Exercise:
For the entries below, repeat exactly each line starting with the one that contains "Image resolution: width=321" and going on through the one that contains "Task: Click the horizontal scrollbar thumb", and no others.

Exercise data:
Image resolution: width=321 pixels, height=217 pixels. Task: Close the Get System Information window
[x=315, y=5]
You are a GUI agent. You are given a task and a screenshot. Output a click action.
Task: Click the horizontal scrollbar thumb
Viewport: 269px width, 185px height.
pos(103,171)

---

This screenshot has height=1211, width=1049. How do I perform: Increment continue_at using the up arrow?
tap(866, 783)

Exercise solution:
Image resolution: width=321 pixels, height=217 pixels. Task: Close the Get System Information window
[x=315, y=5]
You are a GUI agent. You are given a task and a screenshot. Output a click action.
Task: Click the horizontal scrollbar thumb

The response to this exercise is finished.